> **What the task asks**
Beginning at the line containing "You are a GUI", repeat each line below exactly up to and including the line containing "Given: Select the". Do not repeat the pictures.

> **Data under study**
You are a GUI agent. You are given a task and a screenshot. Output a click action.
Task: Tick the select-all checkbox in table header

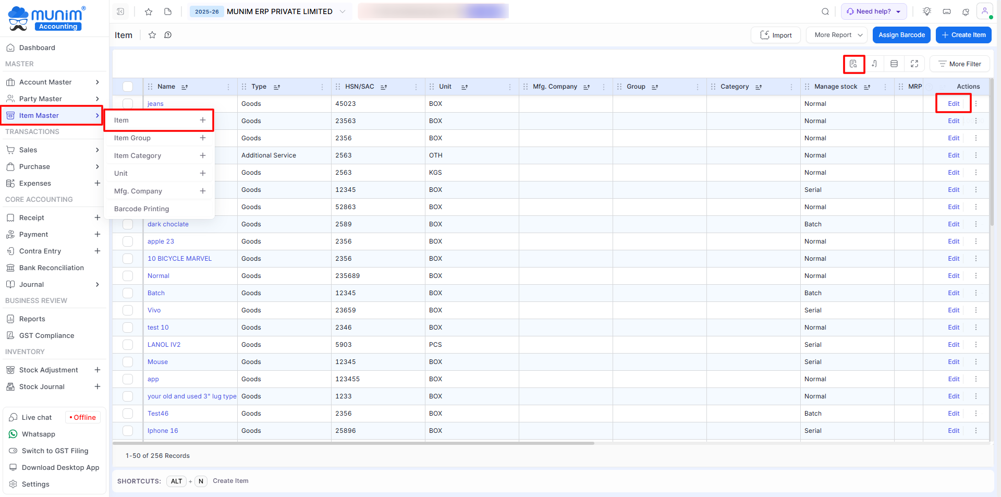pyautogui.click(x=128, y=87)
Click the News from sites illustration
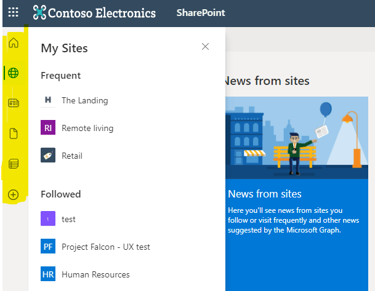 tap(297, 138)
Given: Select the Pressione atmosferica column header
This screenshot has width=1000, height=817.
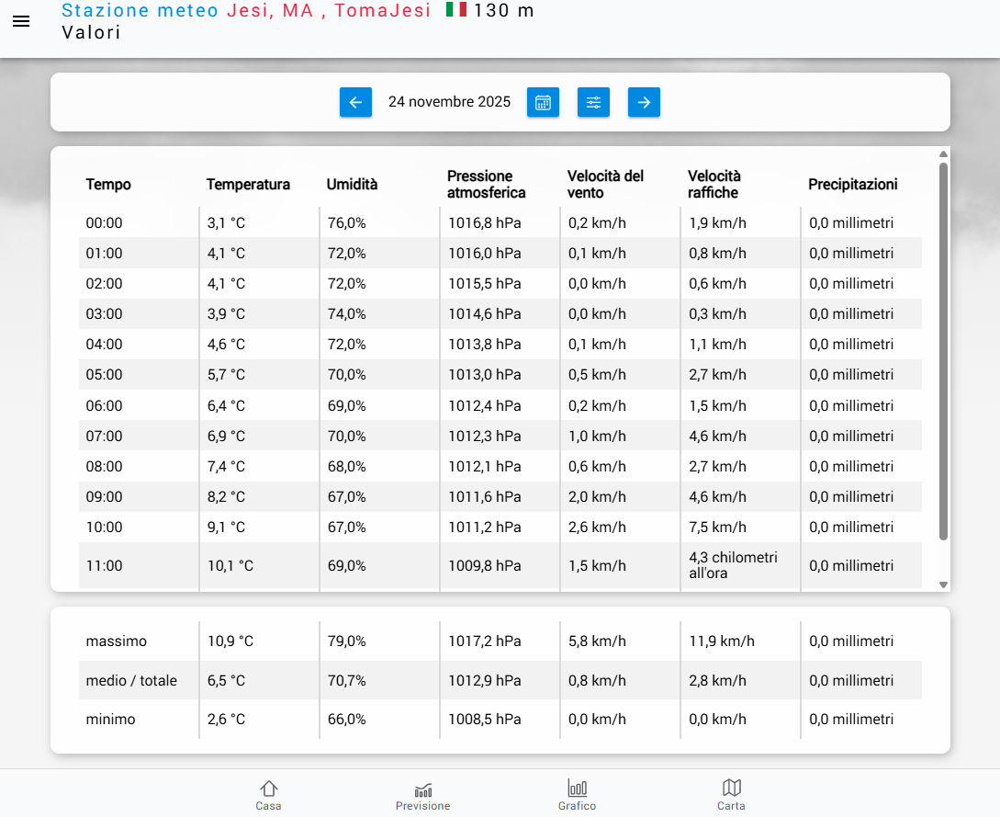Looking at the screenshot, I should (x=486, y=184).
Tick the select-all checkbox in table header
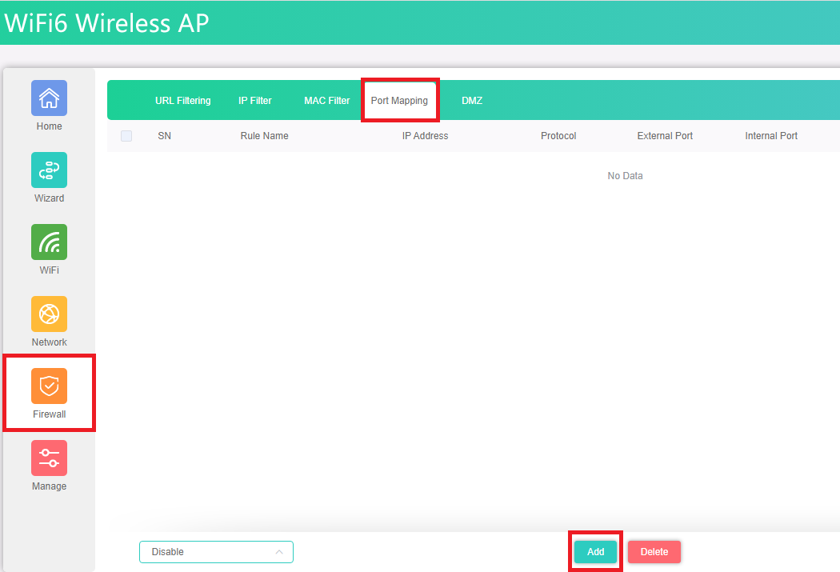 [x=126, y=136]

...

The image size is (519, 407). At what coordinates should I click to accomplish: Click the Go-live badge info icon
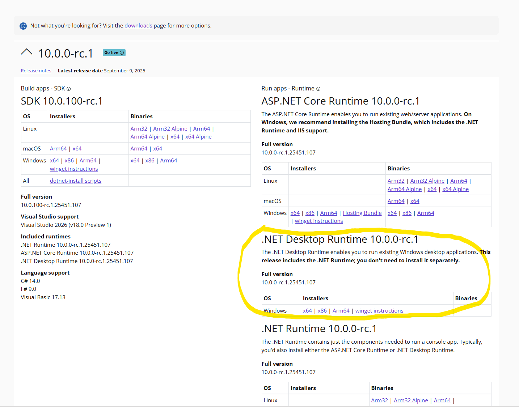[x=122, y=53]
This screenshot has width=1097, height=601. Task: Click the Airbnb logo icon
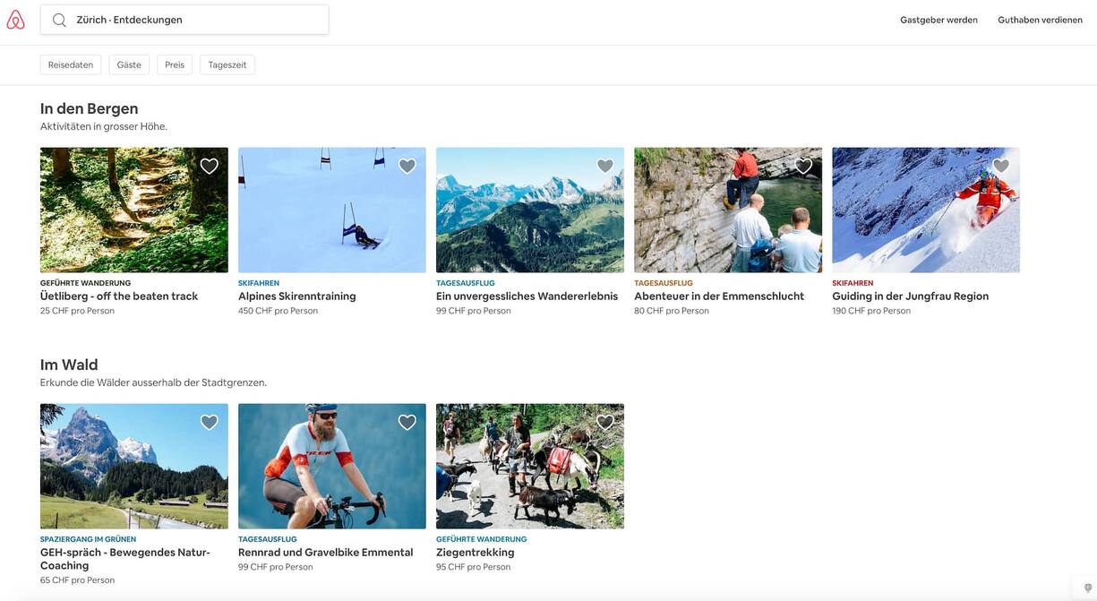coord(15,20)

> **Response to this task**
You are a GUI agent. You are given a task and a screenshot. Output a click action.
Task: Tick the select-all checkbox in table header

pyautogui.click(x=128, y=87)
Click the News from sites illustration
 tap(297, 138)
Given: Select the Pressione atmosferica column header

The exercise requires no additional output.